Data supplied »
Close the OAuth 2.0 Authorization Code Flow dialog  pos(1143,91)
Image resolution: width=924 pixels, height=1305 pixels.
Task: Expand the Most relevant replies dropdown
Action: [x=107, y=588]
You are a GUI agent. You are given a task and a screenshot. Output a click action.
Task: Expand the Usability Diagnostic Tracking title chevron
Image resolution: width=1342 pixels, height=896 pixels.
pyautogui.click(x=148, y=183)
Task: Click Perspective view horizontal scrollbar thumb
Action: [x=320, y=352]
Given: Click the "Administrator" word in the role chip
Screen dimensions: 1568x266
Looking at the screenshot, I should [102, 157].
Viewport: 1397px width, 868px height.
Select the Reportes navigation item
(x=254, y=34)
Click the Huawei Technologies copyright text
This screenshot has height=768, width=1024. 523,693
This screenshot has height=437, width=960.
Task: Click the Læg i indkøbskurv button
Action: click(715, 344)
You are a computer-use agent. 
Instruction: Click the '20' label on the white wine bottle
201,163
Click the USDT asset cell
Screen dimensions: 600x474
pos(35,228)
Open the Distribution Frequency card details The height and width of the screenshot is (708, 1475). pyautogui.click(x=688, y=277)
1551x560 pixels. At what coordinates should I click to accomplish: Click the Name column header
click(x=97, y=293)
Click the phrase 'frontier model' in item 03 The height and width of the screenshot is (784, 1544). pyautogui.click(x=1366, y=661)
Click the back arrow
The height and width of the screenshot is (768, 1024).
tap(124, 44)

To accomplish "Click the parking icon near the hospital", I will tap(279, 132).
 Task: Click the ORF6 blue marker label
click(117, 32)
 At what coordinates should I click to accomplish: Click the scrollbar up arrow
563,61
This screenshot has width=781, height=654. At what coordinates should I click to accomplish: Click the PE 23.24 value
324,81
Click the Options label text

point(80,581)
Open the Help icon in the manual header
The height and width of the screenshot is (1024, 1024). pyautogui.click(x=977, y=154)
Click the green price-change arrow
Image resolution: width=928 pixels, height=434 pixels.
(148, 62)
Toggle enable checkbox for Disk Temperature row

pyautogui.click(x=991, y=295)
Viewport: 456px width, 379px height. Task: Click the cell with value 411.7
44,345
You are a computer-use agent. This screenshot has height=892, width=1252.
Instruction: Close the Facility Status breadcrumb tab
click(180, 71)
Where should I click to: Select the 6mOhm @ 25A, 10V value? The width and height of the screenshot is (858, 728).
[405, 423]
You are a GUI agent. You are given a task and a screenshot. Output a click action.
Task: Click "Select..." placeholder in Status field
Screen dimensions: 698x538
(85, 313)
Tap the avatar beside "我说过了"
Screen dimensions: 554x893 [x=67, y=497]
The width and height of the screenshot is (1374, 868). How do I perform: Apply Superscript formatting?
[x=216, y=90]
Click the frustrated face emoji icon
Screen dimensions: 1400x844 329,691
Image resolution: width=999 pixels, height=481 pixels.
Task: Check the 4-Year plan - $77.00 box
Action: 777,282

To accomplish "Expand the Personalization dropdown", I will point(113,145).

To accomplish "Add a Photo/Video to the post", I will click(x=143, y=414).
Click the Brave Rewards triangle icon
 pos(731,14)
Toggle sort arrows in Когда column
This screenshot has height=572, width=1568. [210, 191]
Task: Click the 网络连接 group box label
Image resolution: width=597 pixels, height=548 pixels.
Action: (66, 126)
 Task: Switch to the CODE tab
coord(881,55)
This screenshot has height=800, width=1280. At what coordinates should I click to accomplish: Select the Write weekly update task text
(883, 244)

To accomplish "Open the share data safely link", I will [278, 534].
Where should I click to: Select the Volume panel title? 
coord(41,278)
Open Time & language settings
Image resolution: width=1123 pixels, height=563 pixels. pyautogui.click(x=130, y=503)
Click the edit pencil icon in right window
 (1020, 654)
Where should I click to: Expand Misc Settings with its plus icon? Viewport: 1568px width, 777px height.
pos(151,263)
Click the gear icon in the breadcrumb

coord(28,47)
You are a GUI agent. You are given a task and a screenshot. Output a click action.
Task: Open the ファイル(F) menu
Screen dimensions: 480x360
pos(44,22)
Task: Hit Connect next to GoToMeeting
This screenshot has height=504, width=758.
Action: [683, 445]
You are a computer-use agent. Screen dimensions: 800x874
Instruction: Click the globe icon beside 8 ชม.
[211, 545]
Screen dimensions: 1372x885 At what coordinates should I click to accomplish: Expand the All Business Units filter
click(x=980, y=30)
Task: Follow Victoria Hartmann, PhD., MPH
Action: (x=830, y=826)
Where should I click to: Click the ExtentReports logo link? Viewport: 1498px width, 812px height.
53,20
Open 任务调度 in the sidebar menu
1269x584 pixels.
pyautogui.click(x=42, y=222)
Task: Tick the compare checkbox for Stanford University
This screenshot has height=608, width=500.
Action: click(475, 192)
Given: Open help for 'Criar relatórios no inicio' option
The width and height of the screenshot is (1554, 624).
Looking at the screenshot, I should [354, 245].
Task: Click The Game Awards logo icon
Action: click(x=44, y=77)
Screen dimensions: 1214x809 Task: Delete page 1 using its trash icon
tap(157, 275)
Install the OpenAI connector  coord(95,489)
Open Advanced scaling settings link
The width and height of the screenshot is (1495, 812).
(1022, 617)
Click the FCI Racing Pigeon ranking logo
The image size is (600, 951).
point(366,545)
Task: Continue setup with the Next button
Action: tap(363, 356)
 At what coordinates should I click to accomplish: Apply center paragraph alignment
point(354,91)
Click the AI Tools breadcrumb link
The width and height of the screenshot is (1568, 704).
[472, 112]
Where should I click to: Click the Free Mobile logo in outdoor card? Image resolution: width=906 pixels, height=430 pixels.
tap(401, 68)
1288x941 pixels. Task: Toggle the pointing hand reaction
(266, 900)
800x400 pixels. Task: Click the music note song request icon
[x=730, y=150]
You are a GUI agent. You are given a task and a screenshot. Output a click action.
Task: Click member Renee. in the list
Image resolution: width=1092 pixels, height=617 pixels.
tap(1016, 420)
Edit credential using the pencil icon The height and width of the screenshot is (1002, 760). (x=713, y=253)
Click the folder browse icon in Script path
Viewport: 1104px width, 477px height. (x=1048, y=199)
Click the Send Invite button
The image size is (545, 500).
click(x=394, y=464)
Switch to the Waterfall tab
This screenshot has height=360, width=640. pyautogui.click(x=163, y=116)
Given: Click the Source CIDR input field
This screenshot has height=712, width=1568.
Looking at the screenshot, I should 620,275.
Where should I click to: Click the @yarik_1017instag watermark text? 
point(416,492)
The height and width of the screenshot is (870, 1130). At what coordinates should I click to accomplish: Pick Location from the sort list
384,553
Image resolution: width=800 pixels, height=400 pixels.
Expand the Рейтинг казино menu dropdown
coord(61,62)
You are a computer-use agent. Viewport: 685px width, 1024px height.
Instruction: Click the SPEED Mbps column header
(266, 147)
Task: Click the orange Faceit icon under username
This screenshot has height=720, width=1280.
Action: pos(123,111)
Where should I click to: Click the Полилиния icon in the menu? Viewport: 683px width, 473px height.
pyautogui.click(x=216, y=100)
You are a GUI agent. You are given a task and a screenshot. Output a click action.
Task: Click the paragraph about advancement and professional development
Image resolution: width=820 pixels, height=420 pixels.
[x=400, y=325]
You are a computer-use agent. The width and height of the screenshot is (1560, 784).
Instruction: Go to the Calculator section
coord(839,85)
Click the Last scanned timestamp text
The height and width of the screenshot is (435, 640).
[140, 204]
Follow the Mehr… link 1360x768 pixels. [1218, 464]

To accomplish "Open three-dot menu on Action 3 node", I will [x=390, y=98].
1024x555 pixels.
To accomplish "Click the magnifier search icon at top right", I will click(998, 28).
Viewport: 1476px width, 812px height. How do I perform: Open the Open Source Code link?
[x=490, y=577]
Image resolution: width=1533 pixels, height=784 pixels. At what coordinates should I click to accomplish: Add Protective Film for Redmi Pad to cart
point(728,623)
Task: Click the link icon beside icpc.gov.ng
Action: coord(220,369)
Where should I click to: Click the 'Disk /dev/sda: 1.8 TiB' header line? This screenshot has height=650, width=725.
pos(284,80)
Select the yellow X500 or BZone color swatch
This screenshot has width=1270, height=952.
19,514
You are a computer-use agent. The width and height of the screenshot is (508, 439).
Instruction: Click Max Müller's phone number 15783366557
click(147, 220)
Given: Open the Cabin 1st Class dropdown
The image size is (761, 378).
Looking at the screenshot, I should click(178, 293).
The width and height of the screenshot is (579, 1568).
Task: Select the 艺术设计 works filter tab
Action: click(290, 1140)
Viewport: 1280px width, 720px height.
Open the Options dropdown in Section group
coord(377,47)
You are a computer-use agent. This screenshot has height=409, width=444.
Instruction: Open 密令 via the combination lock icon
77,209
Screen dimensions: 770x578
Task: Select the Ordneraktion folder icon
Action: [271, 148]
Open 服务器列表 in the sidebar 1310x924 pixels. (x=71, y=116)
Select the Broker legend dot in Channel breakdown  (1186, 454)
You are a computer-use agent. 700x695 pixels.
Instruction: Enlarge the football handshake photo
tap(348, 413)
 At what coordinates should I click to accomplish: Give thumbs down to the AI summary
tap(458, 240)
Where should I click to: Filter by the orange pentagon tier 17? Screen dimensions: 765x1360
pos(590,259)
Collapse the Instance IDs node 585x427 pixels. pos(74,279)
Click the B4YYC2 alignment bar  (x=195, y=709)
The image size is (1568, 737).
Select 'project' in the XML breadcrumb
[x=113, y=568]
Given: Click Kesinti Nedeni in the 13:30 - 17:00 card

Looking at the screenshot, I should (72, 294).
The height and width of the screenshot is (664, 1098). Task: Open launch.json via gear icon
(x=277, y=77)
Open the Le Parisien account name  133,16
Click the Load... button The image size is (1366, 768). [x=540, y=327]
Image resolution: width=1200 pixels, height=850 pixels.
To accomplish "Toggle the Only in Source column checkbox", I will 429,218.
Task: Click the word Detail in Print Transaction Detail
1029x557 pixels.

Work order » Take the line above containing "has height=409, width=444.", the line containing "You are a computer-use agent. 700x695 pixels.", and all lines in between, and copy them exactly without anything else.

Problem solution »
You are a computer-use agent. This screenshot has height=409, width=444.
Instruction: Open 密令 via the combination lock icon
77,209
Screen dimensions: 770x578
Task: Select the Ordneraktion folder icon
Action: [271, 148]
Open 服务器列表 in the sidebar 1310x924 pixels. (x=71, y=116)
Select the Broker legend dot in Channel breakdown  (1186, 454)
You are a computer-use agent. 700x695 pixels.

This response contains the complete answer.